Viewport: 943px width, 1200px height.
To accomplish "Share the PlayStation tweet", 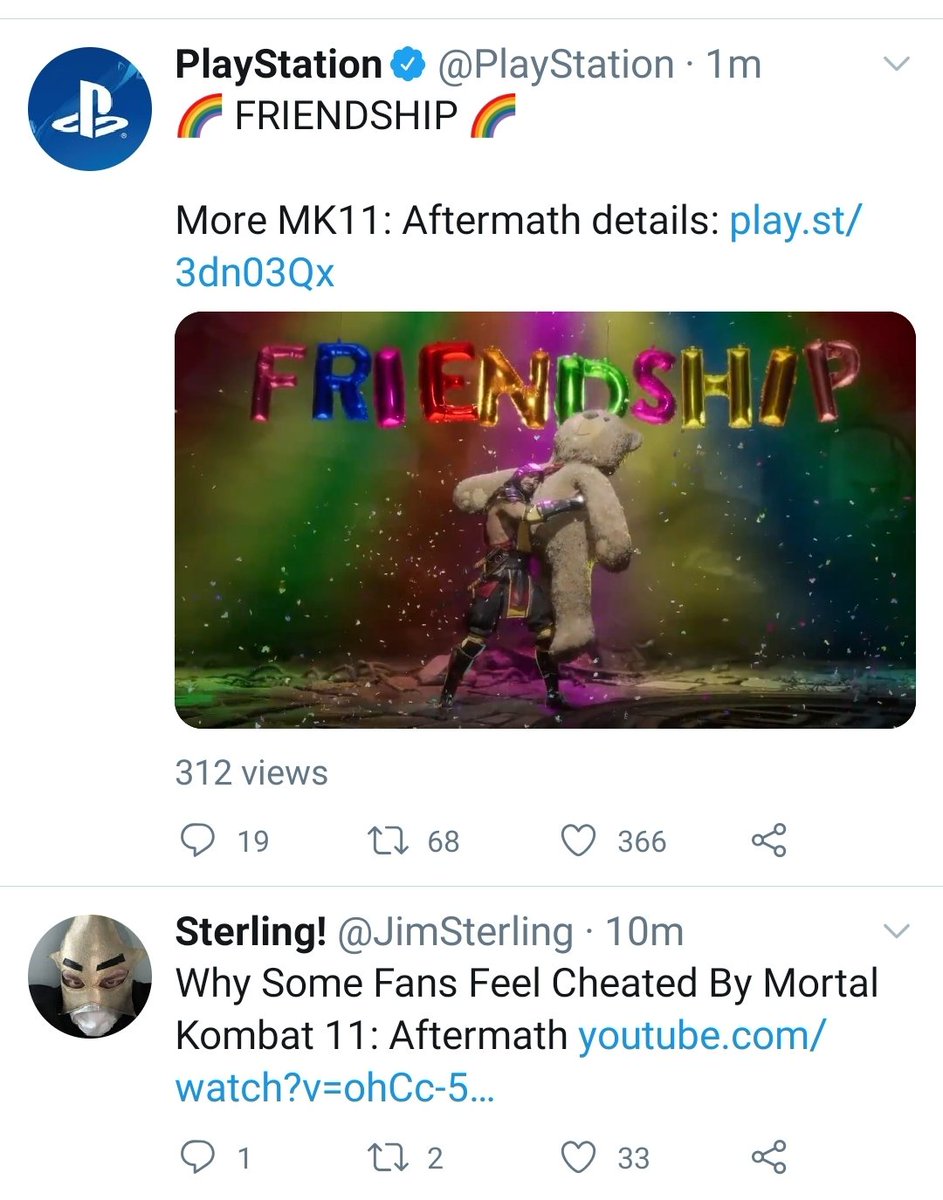I will point(769,841).
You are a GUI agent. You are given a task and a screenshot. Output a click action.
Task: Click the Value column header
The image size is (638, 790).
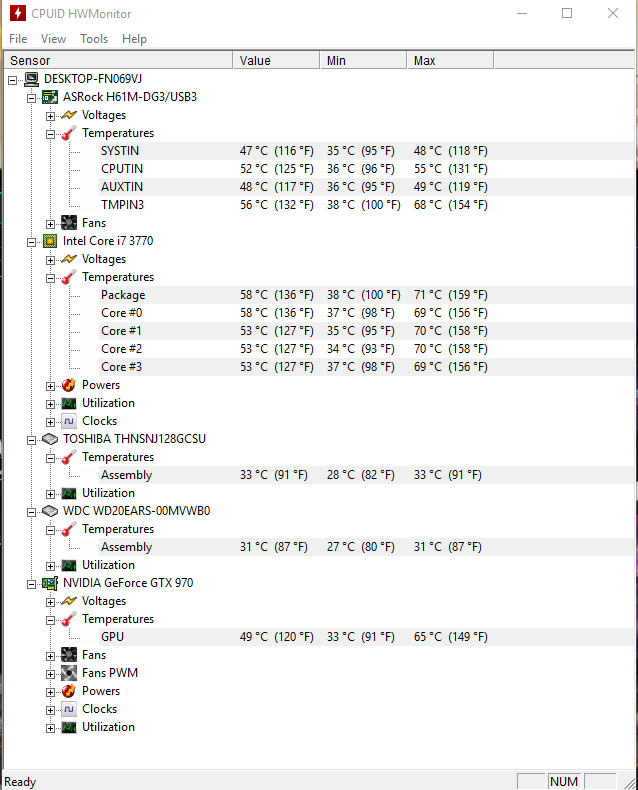tap(276, 60)

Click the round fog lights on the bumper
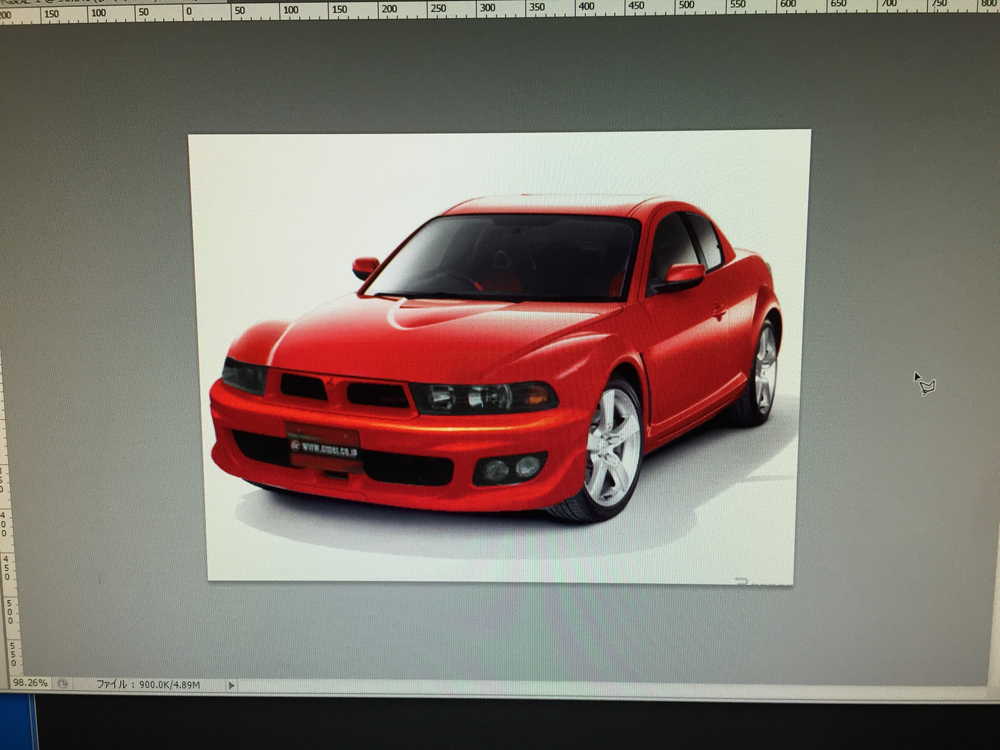511,468
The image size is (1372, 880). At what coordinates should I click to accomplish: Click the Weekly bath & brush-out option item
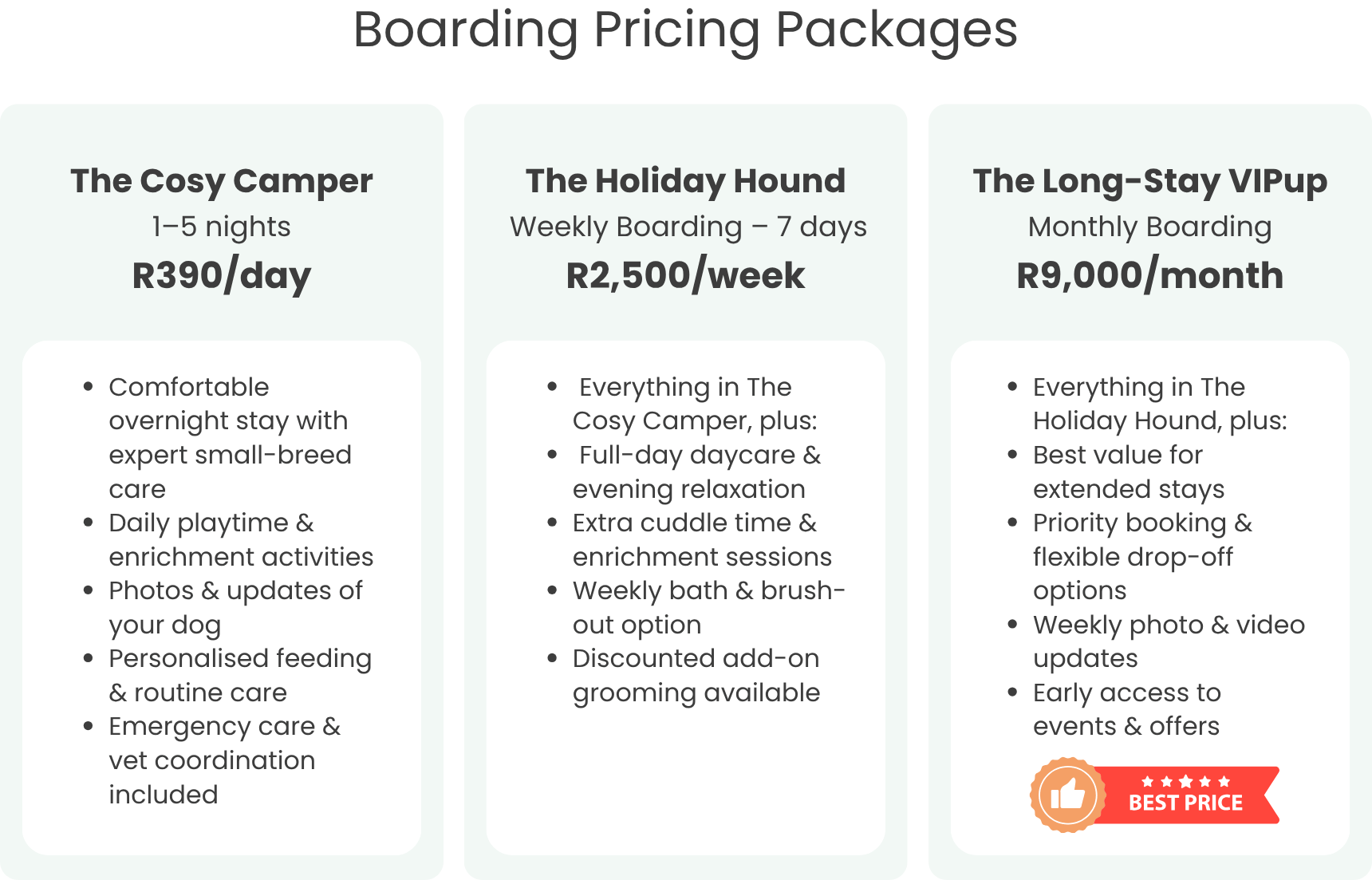[x=708, y=608]
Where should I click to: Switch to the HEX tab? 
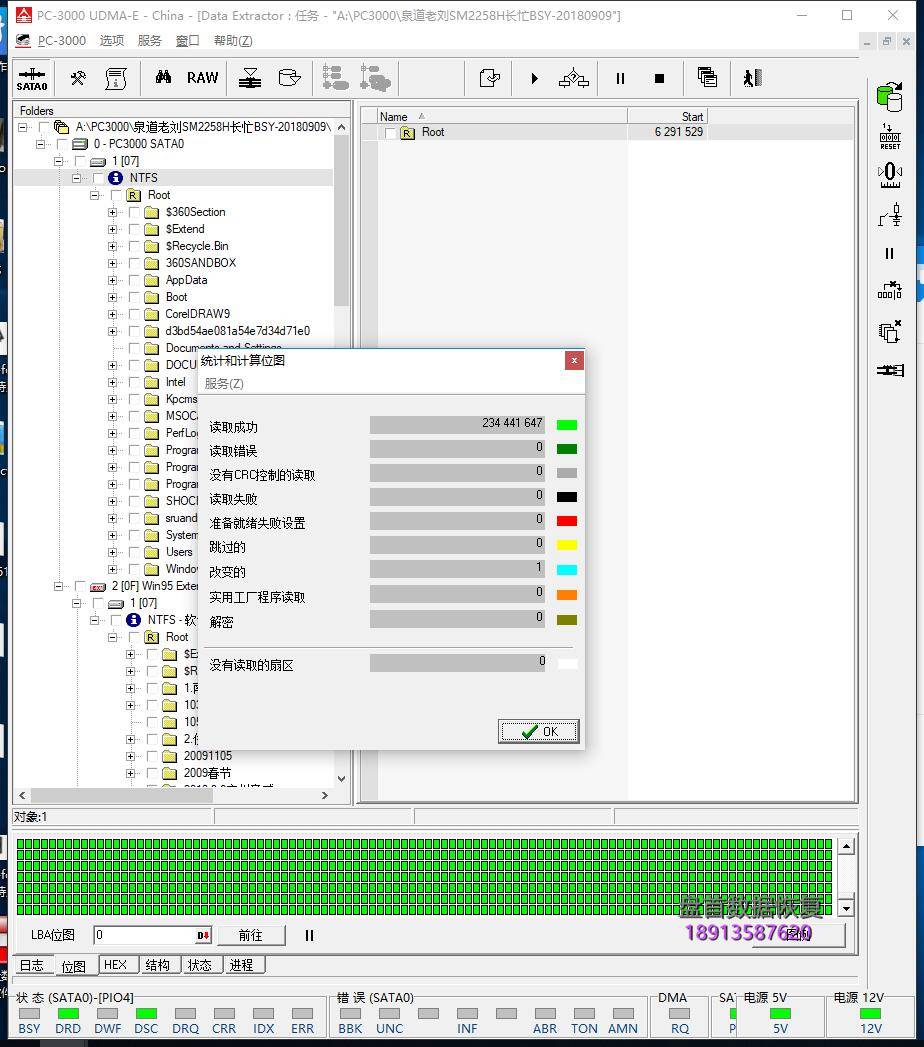click(x=115, y=965)
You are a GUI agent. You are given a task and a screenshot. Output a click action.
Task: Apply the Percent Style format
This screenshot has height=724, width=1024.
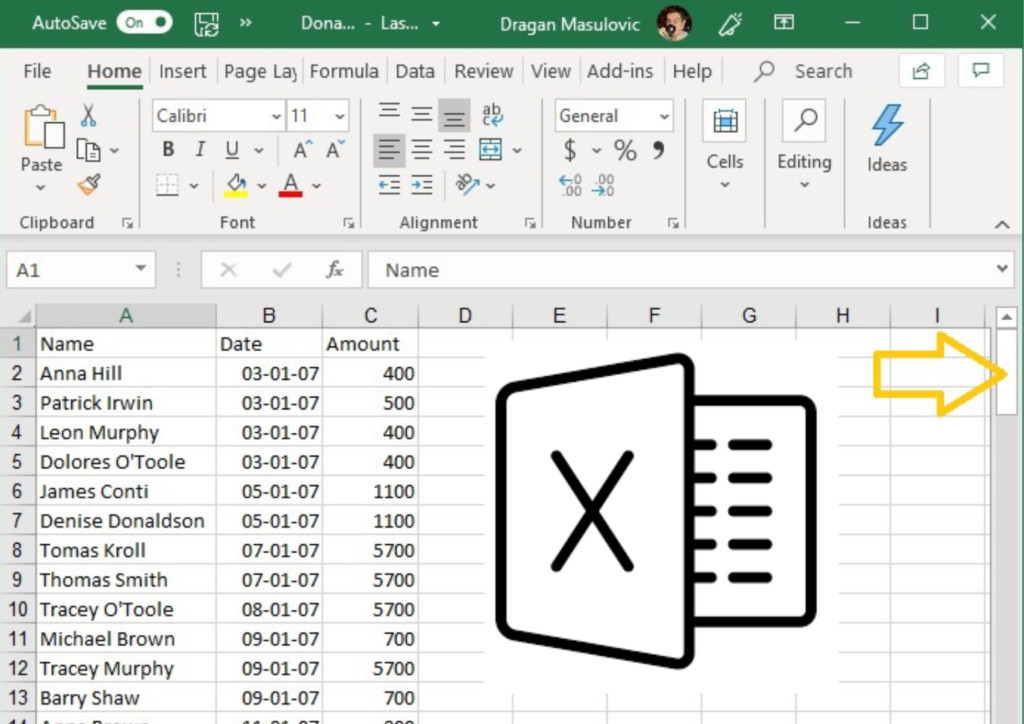[x=625, y=150]
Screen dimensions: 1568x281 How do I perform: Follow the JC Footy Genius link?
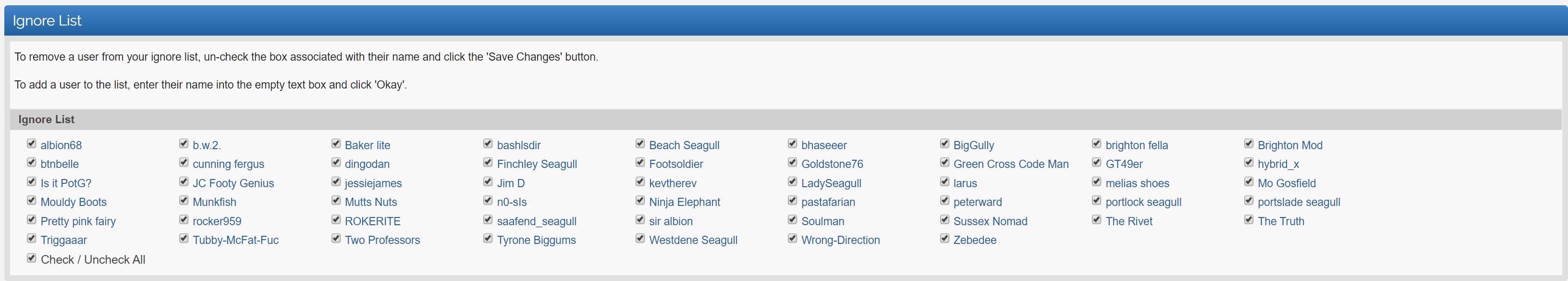[x=233, y=183]
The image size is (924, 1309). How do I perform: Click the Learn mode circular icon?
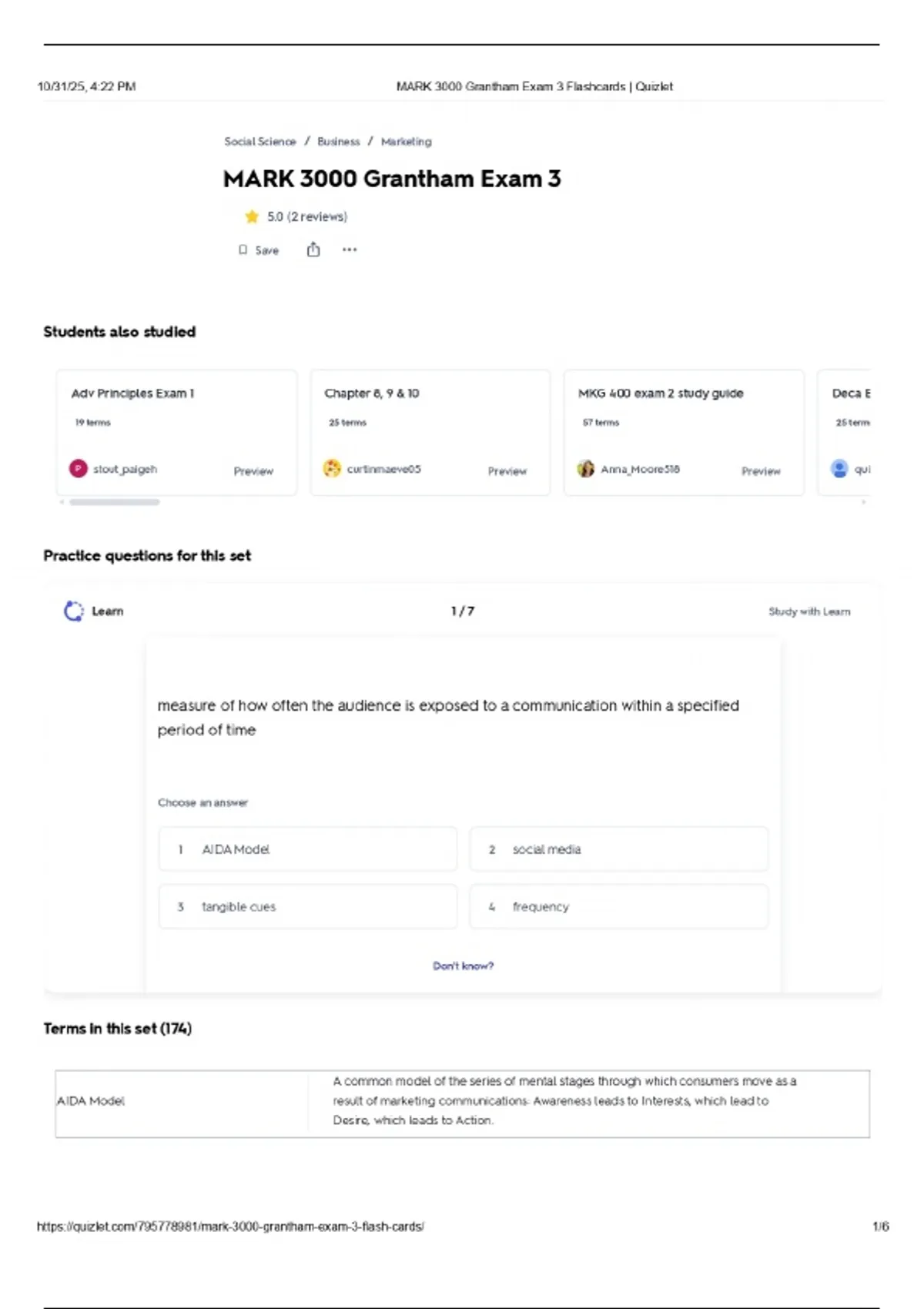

********************

■ **Task details**
Each line from the one holding "Task: Apply the Percent Style format" to the end of the records above must be copied exactly; the pictures must not be copied.

■ **Solution to the problem**
Task: Apply the Percent Style format
This screenshot has height=724, width=1024.
[x=625, y=150]
Screen dimensions: 1568x281 How do I perform: Follow the JC Footy Genius link?
[x=233, y=183]
The image size is (924, 1309). How do I perform: Click the Learn mode circular icon?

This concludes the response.